__Data records__:
________________________________________
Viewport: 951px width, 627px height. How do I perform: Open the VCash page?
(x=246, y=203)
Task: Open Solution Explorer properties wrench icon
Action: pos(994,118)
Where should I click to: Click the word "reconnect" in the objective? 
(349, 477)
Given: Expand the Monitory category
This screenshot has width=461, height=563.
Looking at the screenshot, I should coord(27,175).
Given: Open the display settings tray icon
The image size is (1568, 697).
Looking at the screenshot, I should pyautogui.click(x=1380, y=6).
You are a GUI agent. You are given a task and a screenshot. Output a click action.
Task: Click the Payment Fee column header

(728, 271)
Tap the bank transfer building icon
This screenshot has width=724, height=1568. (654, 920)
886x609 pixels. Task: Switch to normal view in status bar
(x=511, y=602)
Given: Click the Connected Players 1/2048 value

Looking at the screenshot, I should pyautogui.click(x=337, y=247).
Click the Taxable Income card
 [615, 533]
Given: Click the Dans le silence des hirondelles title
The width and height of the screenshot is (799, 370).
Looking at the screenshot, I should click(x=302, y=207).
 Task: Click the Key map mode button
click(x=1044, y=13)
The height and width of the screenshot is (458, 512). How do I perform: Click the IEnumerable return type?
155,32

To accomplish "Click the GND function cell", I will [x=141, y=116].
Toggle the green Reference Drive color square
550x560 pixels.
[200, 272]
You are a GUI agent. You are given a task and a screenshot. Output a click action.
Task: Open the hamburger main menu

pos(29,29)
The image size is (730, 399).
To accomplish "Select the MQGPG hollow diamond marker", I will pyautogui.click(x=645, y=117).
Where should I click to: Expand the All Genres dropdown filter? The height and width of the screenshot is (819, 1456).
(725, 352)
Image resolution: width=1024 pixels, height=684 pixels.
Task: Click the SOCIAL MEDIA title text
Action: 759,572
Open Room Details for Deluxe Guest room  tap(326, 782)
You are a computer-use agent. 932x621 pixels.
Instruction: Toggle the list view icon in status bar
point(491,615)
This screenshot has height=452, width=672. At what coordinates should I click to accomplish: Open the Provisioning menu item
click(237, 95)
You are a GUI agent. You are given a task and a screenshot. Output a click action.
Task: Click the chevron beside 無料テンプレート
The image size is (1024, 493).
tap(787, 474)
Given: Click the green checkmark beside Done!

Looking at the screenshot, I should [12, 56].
________________________________________
__Task objective__:
The lines to write out run from the one with "The image size is (730, 399)." through the end of the records. Give them exactly, and only them.

__Exercise output__:
The image size is (730, 399).
To accomplish "Select the MQGPG hollow diamond marker", I will pyautogui.click(x=645, y=117).
Where should I click to: Expand the All Genres dropdown filter? The height and width of the screenshot is (819, 1456).
(725, 352)
Image resolution: width=1024 pixels, height=684 pixels.
Task: Click the SOCIAL MEDIA title text
Action: 759,572
Open Room Details for Deluxe Guest room  tap(326, 782)
You are a computer-use agent. 932x621 pixels.
Instruction: Toggle the list view icon in status bar
point(491,615)
This screenshot has height=452, width=672. At what coordinates should I click to accomplish: Open the Provisioning menu item
click(237, 95)
You are a GUI agent. You are given a task and a screenshot. Output a click action.
Task: Click the chevron beside 無料テンプレート
The image size is (1024, 493).
tap(787, 474)
Given: Click the green checkmark beside Done!

Looking at the screenshot, I should [12, 56].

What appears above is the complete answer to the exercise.